Но уже почти десять вечера, а у неё Рома. Поэтому мне неудобно звонить. Тяну, как могу, с каждой минутой чувствуя себя всё более потерянной.
Хотя после очередного бокала вина, я, кажется, переступаю через это.
— Марина? — отзывается она. — Всё в порядке?
— Нет. Софа, нет. Мне нужно с кем-то поговорить.
— Больше ни слова. Буду у тебя через двадцать минут.
— А как же Рома?
— Он с отцом сегодня.
— Ох. — Это немного успокаивает меня. — Спасибо, Софа. Я очень ценю. До скорого.
Допиваю свой бокал вина и наливаю себе ещё один, прежде чем раздается стук в дверь.
Софа смотрит на меня, и её лицо мрачнеет от беспокойства.
— Ты выглядишь ужасно, Мара. Тебя кто-то обидел?
Качаю головой и отступаю, чтобы она могла войти.
— Нет. Ничего такого. Обещаю.
Внутри я откупориваю новую бутылку вина и наливаю по бокалу нам обеим.
— Полное признание, — говорю, протягивая ей один. — Я уже выпила три.
— Всё в порядке. Я и сама выпила два дома раньше.
Улыбаюсь, и мы вместе проходим в гостиную, усевшись рядом на диване. Подбираю ноги под себя и пытаюсь сообразить, с чего начать. Слова застревают в горле, каждое кажется тяжелым, как свинец. Но эта история похожа на клубок ниток; если бы я вытащила одну нить и пустила её в ход, все остальное распуталось бы. Поэтому я решаю начать с самого худшего, чтобы покончить с этим.
Сглатываю.
— Глеб Соловьёв — не просто пациент. Он муж женщины, которую сбил Андрей, женщины и ребёнка, которых он убил.
Глаза Софы расширяются.
Она подносит бокал ко рту и осушает его наполовину.
Грустно улыбаюсь.
— Завтра нам обеим будет хреново. Потому что это только начало этой истории.

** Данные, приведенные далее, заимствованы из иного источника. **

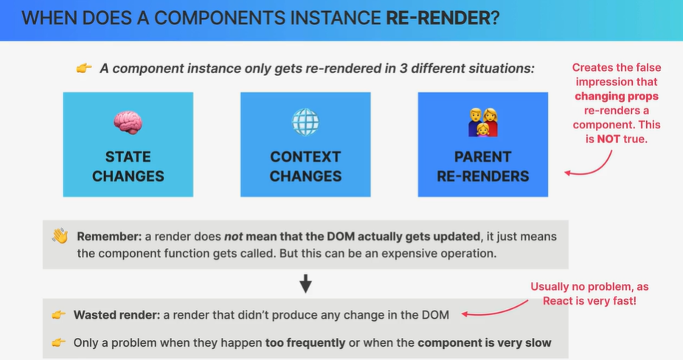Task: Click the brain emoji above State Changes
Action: pos(128,122)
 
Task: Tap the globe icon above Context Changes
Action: pos(305,122)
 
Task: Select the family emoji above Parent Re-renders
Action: pos(483,122)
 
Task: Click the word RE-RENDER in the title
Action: pos(438,18)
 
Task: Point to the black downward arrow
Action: pos(306,283)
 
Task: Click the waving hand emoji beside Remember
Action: pos(60,236)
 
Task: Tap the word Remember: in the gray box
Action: pos(109,237)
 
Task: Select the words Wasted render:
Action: pos(117,315)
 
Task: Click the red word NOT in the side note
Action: pos(609,139)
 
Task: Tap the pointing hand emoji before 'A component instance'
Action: pos(84,68)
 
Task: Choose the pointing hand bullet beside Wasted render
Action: pos(58,315)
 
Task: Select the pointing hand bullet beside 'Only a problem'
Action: pos(58,342)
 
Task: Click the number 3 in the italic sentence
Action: pos(403,69)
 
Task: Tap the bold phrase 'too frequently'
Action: pos(305,343)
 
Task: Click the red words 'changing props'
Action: pos(617,97)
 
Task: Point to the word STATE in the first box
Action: pos(128,157)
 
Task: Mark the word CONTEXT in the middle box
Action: pos(305,157)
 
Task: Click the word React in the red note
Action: pos(558,301)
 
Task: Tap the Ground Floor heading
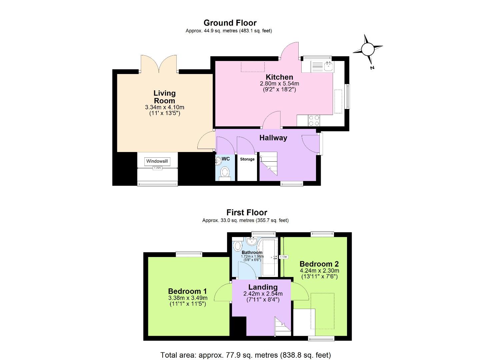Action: coord(230,23)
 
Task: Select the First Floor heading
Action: coord(247,212)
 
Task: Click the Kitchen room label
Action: coord(279,77)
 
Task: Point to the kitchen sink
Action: coord(329,66)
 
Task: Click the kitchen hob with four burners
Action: coord(313,120)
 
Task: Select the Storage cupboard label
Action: coord(247,159)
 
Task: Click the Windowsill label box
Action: coord(157,161)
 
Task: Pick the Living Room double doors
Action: coord(159,64)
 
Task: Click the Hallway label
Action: coord(273,138)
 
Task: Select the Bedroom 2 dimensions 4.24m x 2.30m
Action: coord(319,271)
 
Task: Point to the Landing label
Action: coord(263,287)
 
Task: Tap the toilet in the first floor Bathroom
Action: coord(238,246)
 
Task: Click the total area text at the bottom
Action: coord(246,355)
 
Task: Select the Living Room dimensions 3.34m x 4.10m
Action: coord(164,107)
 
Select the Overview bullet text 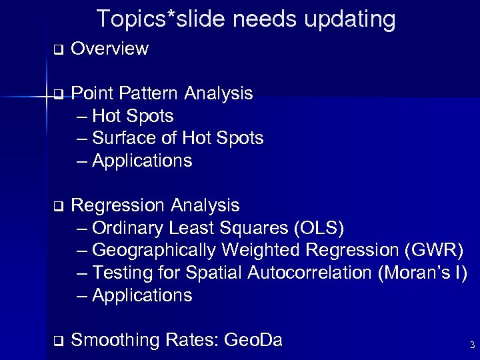109,49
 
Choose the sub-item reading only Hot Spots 133,116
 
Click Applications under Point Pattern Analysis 142,161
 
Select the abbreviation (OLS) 319,228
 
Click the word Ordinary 129,228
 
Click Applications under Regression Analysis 142,295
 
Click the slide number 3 472,345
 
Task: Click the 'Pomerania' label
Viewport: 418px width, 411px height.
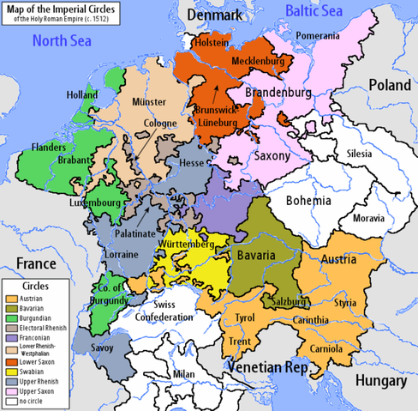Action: pos(318,35)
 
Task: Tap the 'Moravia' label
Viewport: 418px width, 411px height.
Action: pos(368,218)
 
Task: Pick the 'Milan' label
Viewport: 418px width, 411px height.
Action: pos(183,375)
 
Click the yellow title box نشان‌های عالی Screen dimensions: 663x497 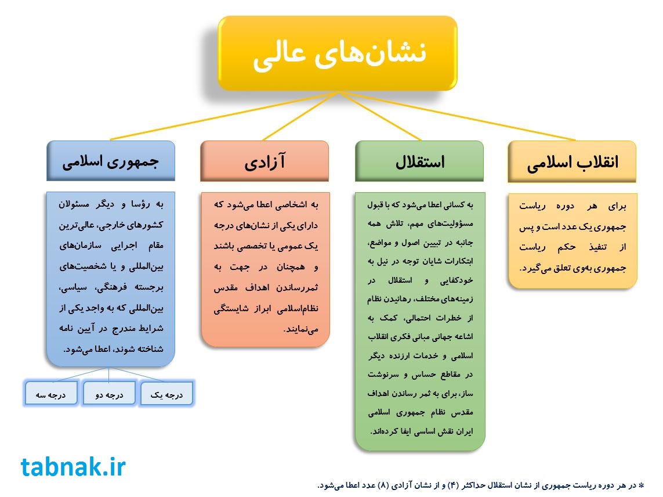coord(338,53)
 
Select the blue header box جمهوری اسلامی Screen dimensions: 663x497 coord(111,161)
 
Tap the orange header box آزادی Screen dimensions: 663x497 coord(265,161)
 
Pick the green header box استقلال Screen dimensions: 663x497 coord(419,161)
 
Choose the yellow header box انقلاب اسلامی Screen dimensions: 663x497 coord(572,162)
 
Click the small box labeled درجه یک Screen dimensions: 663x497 coord(166,394)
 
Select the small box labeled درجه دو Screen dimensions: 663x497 coord(109,394)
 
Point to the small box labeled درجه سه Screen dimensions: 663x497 coord(51,394)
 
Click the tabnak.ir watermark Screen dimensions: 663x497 coord(73,467)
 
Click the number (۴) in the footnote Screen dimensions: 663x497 coord(453,485)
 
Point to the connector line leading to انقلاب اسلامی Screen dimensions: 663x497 coord(457,116)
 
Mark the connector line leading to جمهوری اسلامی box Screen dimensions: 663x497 coord(224,116)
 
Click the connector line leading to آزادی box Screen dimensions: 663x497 coord(300,116)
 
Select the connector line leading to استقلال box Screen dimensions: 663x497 coord(380,116)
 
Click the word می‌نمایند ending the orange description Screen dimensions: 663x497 coord(301,329)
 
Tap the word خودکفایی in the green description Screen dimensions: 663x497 coord(457,280)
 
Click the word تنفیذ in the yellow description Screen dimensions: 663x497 coord(598,247)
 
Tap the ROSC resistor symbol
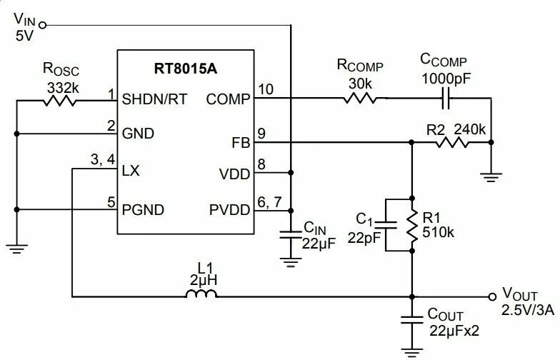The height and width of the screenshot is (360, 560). pos(60,101)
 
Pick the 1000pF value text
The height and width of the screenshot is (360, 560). pos(444,77)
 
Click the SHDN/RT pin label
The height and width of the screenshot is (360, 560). pos(155,99)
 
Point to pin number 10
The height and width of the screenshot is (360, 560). pos(266,89)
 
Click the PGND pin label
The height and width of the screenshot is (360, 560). pos(144,209)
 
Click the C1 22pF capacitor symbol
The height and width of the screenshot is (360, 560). pos(386,225)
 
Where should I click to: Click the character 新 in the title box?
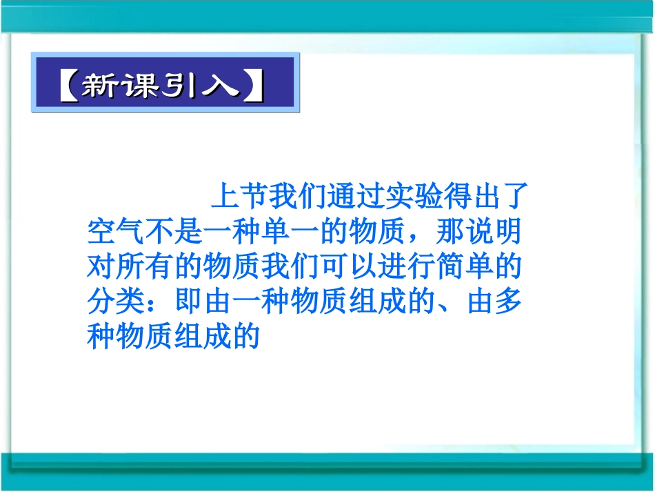click(101, 86)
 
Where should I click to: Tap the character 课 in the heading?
click(141, 86)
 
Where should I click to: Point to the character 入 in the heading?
click(221, 86)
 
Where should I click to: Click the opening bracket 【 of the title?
click(67, 86)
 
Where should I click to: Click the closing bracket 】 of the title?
click(253, 86)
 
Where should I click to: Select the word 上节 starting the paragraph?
click(238, 196)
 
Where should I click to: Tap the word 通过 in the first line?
click(354, 196)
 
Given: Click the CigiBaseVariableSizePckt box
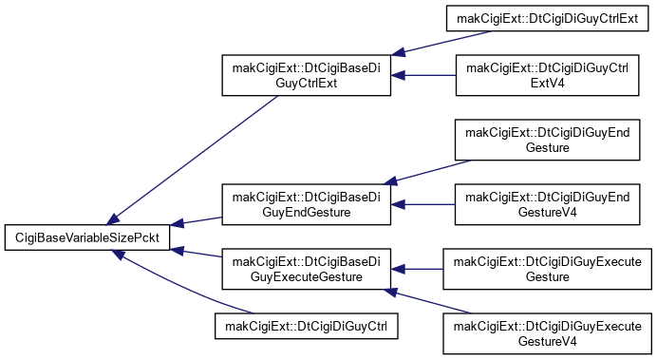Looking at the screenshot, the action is click(87, 237).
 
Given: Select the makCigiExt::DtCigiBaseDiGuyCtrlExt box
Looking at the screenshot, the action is click(307, 75).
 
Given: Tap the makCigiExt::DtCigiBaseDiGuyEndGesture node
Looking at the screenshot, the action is click(307, 204).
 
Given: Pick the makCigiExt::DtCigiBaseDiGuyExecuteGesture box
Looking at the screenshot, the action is click(307, 269).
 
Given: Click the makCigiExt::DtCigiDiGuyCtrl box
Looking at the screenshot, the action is click(307, 326).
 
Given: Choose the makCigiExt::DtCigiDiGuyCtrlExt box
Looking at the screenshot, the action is click(547, 18).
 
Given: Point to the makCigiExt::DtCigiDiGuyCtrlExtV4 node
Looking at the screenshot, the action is click(547, 75).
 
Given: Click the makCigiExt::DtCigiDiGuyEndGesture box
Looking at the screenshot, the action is click(547, 140).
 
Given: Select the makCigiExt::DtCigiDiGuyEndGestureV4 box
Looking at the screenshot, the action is click(547, 204).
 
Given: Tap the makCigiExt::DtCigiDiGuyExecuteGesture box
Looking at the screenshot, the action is click(547, 269).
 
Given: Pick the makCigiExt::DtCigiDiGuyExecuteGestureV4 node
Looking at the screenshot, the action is click(547, 333).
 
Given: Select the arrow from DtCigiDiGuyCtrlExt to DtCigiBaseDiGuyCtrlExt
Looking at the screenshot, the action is click(441, 43).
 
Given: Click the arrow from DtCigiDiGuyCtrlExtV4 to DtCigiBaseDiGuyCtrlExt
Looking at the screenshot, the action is click(423, 75).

— Может, мне просто принести бутылки, и мы будем пить через соломинки? — говорит Софа.
— Не искушай меня.
В течение следующих получаса рассказываю Софе всю историю — от того, как я начала преследовать Глеба, до того, как он таинственно появился в моём кабинете, делая вид, что не знает меня, до того, как я спала с ним во время нашей сессии. Каждое слово даётся с трудом, но я чувствую, как с меня спадает груз, хотя бы частично. Затем я добавляю вишенку на торте — историю Анны, как она вписывается во всё это.